Roms City autofrei

■ Radikalkur soll gesundheitsgefährdende Luftverpestung der Stadt abbauen / Mit Gasmasken in die Espressobar

Aus Rom Werner Raith

Ein Notstandsplan des Amtsrichters Gianfranco Amendola für die „Ewige Stadt“ wurde soeben bekannt: Am l5. November, wenn die endgültigen Daten einer monatelangen Schadstoff– Messung vorliegen, will der „Pretore“ die gesamte Innenstadt Roms für den privaten Autoverkehr sperren. Nur noch öffentliche Verkehrsmittel sind dann zugelassen, und auch die nur noch auf bestimmten Routen. Selbst die bisher in allen Fußgängerzonen ausgegebenen Sondergenehmigungen für Anwohner und Zulieferer sollen nicht mehr erteilt werden. Auch die Parlamentsabgeordneten - die Tagungssäle befinden sich inmitten der Altstadt - werden dann auf Busse umsteigen oder zu Fuß gehen müssen. Der Notstandsplan wurde von dem als „Grüner Amtsrichter“ bekannten Amendola zusammen mit einer Reihe von Chemikern, Physikern, Biologen und Medizinern ausgerbeitet, nachdem bereits die ersten Messungen schwere gesundheitliche Schädigungen der Bevölkerung hatten befürchten lassen.
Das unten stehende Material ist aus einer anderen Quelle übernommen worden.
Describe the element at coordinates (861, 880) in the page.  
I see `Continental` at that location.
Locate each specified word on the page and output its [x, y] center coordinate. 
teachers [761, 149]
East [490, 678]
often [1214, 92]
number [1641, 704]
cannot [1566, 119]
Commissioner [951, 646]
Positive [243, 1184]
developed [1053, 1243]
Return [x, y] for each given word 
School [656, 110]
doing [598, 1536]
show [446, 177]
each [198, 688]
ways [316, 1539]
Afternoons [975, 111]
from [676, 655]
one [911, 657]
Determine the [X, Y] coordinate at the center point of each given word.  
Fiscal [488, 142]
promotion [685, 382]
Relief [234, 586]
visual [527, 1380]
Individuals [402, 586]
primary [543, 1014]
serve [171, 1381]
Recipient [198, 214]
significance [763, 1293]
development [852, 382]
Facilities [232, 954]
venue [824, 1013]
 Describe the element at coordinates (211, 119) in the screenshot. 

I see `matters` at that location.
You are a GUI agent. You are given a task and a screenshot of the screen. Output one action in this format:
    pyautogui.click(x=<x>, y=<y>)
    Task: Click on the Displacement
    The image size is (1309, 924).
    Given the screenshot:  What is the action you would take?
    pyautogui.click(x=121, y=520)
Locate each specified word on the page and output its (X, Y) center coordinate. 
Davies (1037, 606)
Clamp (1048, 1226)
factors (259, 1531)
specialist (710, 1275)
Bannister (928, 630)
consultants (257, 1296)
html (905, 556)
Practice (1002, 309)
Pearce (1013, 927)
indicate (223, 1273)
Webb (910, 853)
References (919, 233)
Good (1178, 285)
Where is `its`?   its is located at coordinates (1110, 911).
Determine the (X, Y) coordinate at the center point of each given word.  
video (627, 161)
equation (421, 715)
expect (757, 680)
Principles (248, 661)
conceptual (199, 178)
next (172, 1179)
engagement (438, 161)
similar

Da sich in Rom der Verkehr meist nur im Schrittempo vorwärtsbewegt, die Römer aber von ihrem Vehikel selbst beim diverse Male erprobten Nulltarif der Verkehrsmittel nicht lassen wollen, „kommt nur eine polizeiliche Sperrung infrage“, so Amendola: „Der sichtbare Fraß der Schadstoffe an den Monumenten, der riechbare Mief der Autos und hereinwabernder Industriedämpfe hat offenbar nicht zu einer entsprechenden Selbstdisziplinierung geführt.“ Wesentlich zur Entscheidung des Amtsrichters hat wohl der Appell der neuen italienischen Nobelpreisträgerin, der Physiologin Rita Levi Montalcini geleistet, die vor zwei Wochen Krankheit und gar Tod unzähliger Menschen vorausgesagt hat, wenn die Verpestung der römischen Luft nicht schnellstens gestoppt wird. Worauf Roms Feuerwehrleute und Polizisten beschlossen, die Gefahr noch sichtbarer zu machen: Seit Tagen treten sie auch außerhalb von Raucheinsätzen mit ihren Atemmasken vor dem Gesicht auf, selbst beim Gang zur Espressobar nebenan.